Try/Catch disabled?

Hi folks,

we are getting a weird behaviuor on our webMethods Enterprise 4.6 Enterprise Server platform.

We developed integrations components on different brokers which have a try/catch block on top of all flows.

Something like:

try {
IC flow
}
catch (AdapterException catchStepEx) {
publishStep
}

This try/catch code has always worked, publishing an Error Document Type each time a NullPointerException arose.

Today it doesn’t happen any more: what we get is the Adapter::Error DocumentType with the NullPointerExpcetion error.

Any idea of what is happening?:confused:

I think that is something we are missing on the Server configuration, since we restored the EnterpriseServer few days ago.

Thank you very much,
Francesco.

Francesco,

It sounds as if your adapter is no longer throwing the exception you are catching. Review the IS error logs to determine which exception is being thrown.

When you “restored” Enterprise Server recently how do you know that you restored the correct versions of meta-data and custom adapter code?

Mark

By “restoring” I meant that we reinstalled the Enterprise Platform and the Siebel2000 Adapters on a new machine, recreated the Brokers and reimported all the integration we had developed before.
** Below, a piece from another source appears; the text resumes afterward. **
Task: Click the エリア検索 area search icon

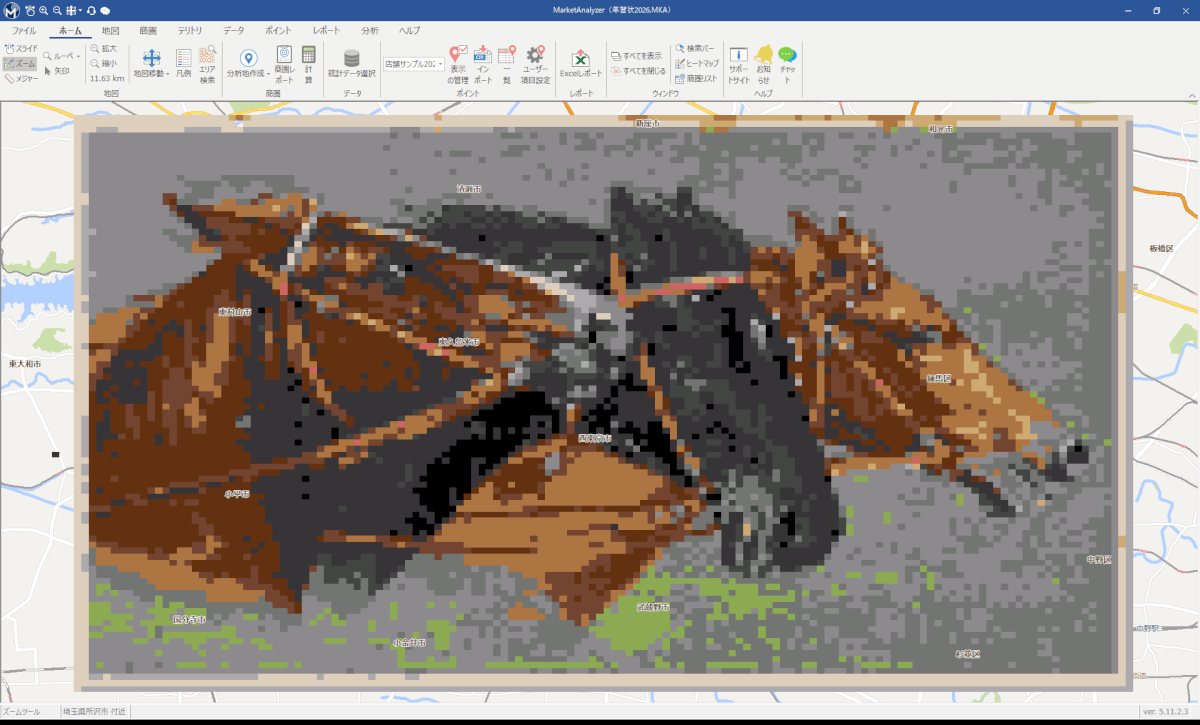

Where can I find the “IS log file” to find the exception which is being thrown?

Thanks again,
Francesco.

Not sure about the IS Log file but there is a logging tab on the Manager that you could try.

When you re-imported everything, did you import by integration or did you re-import the entire broker that you had saved?
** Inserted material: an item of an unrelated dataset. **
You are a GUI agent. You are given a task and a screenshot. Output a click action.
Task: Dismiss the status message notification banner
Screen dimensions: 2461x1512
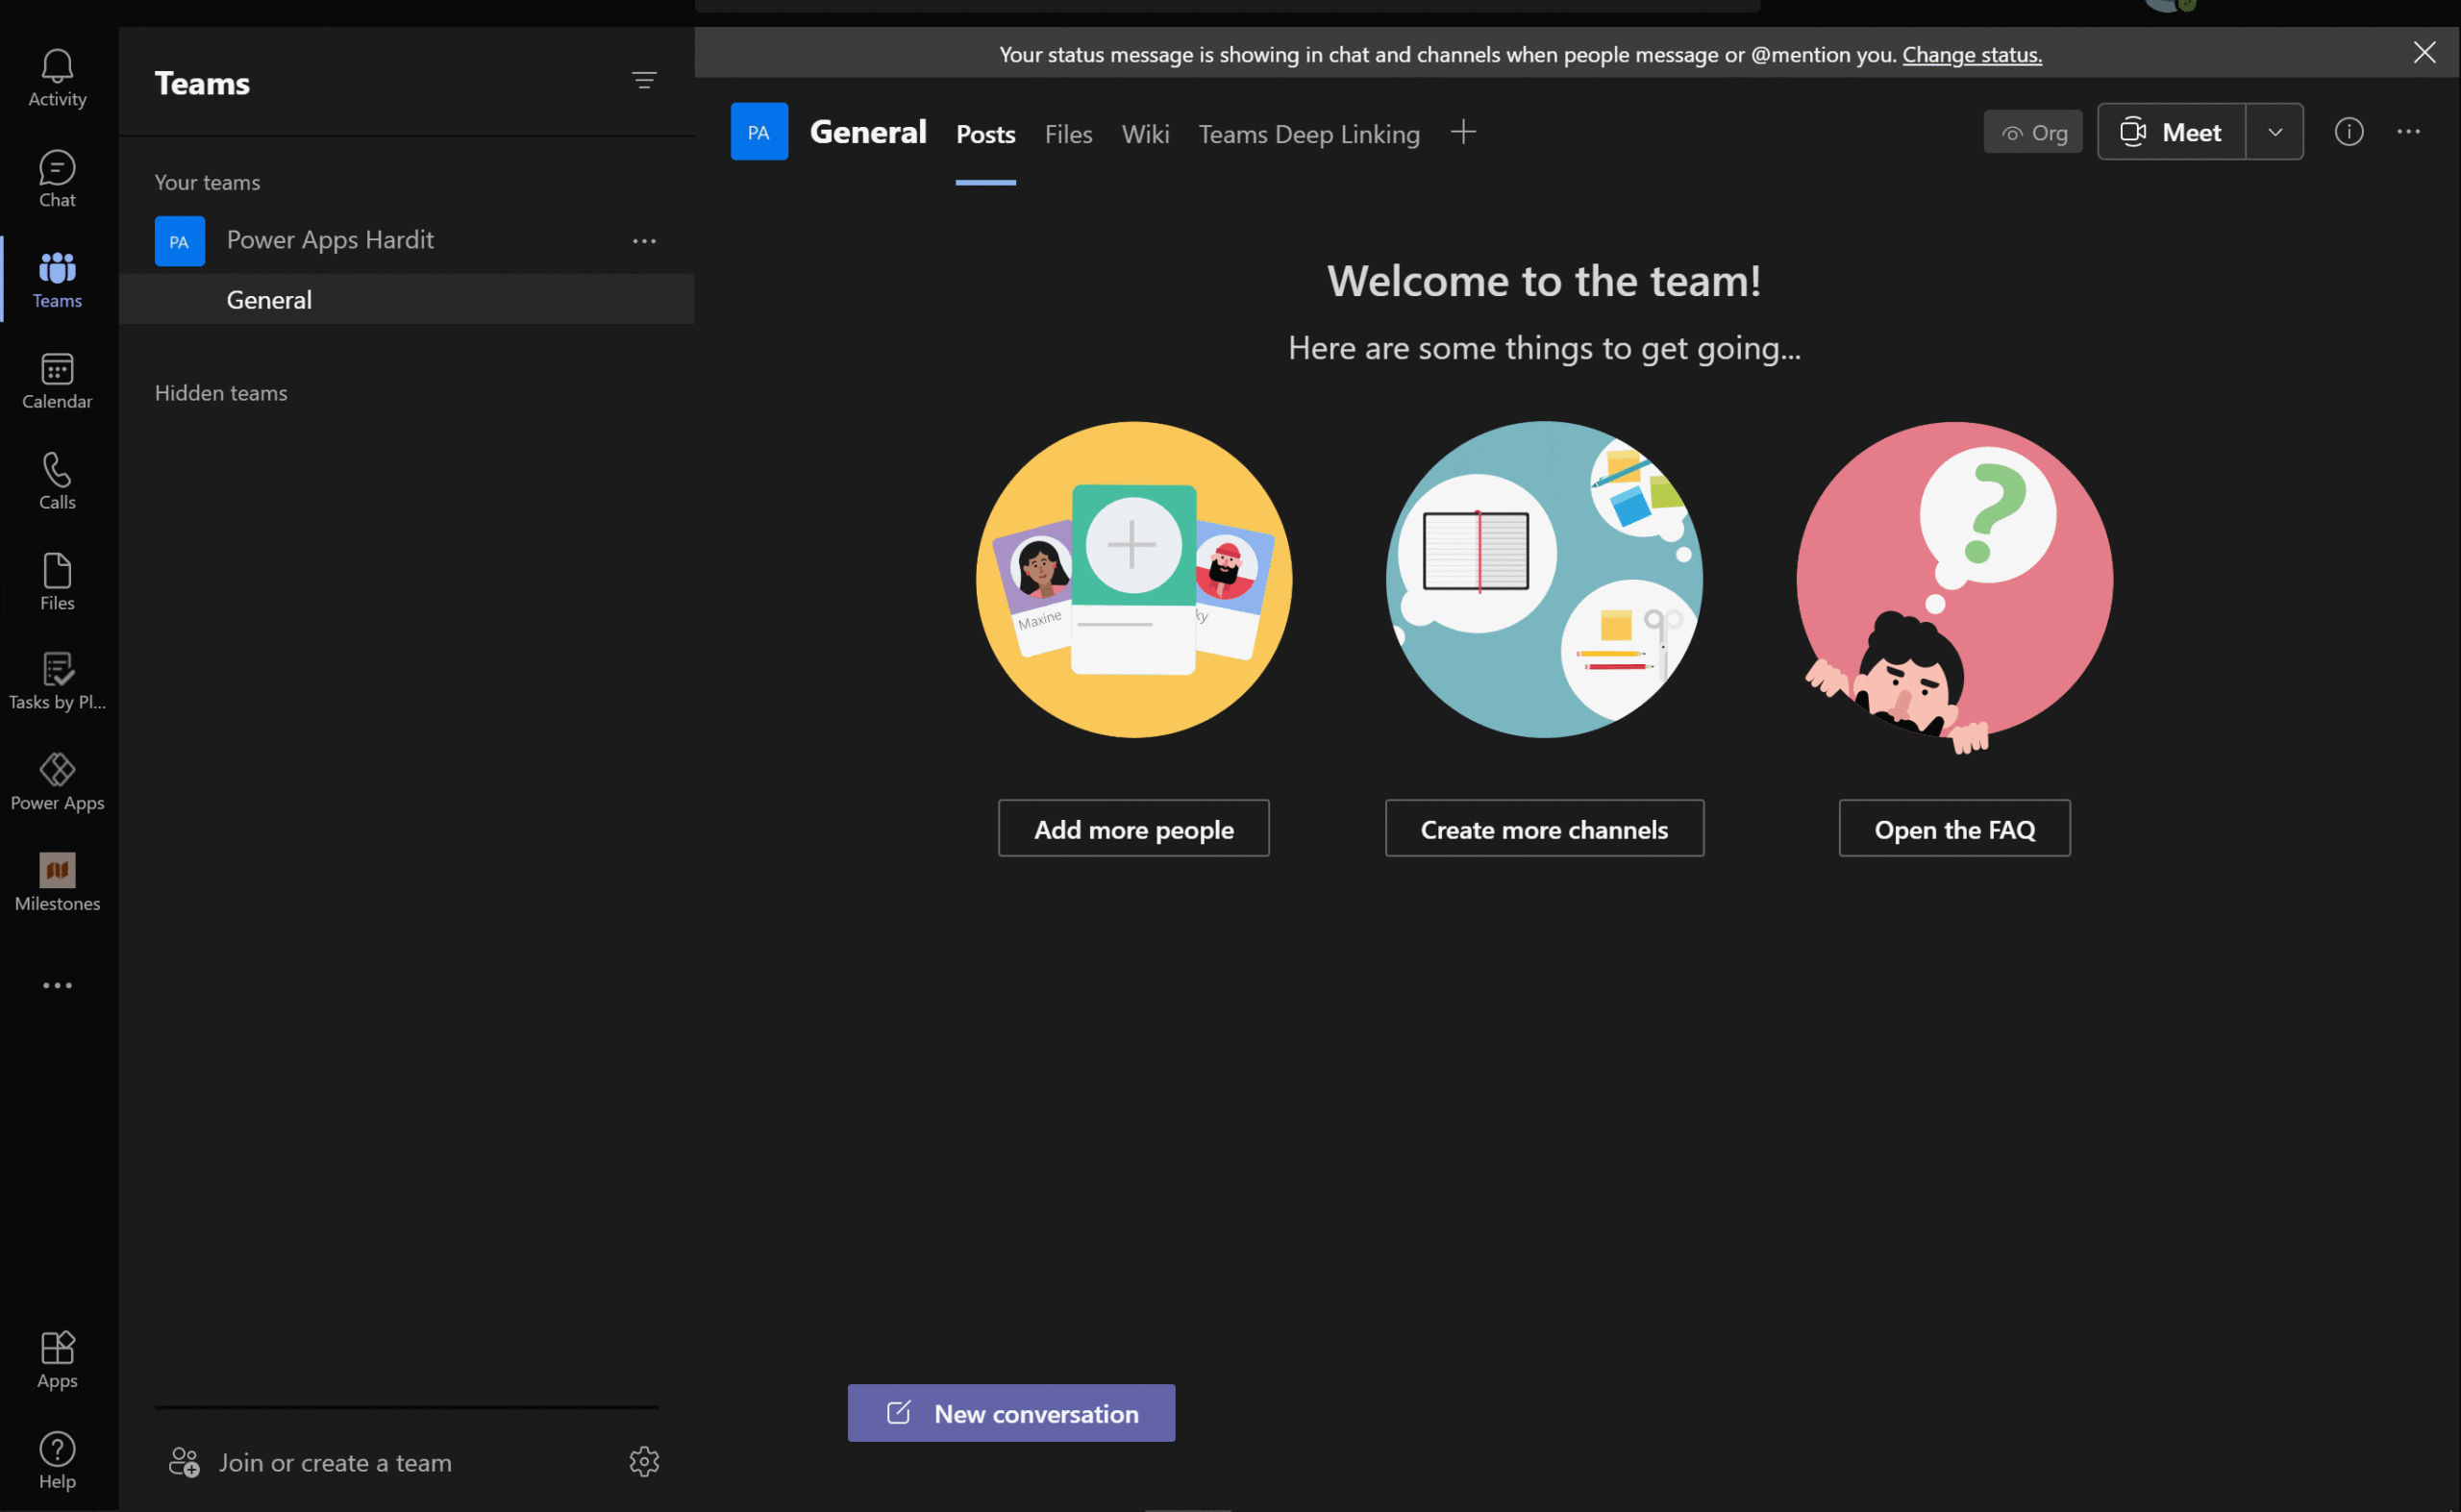2425,53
ES was always a little glitchy. Check the integration in EI and make a simple change and delete it. Forcing the integration to save.

Is your Error Document Type in the publish of the proper Client Group?

-Cort

I reimported the ICs Broker by Broker, from the Enterprise Manager.

The problem shouldn’t be the clientgroup of the publish step document in the catch step, since i tried to put a custom script there and it did not work either.

The flow just doesn’t want to go that way :mad: (in other words, the exception is no longer caught).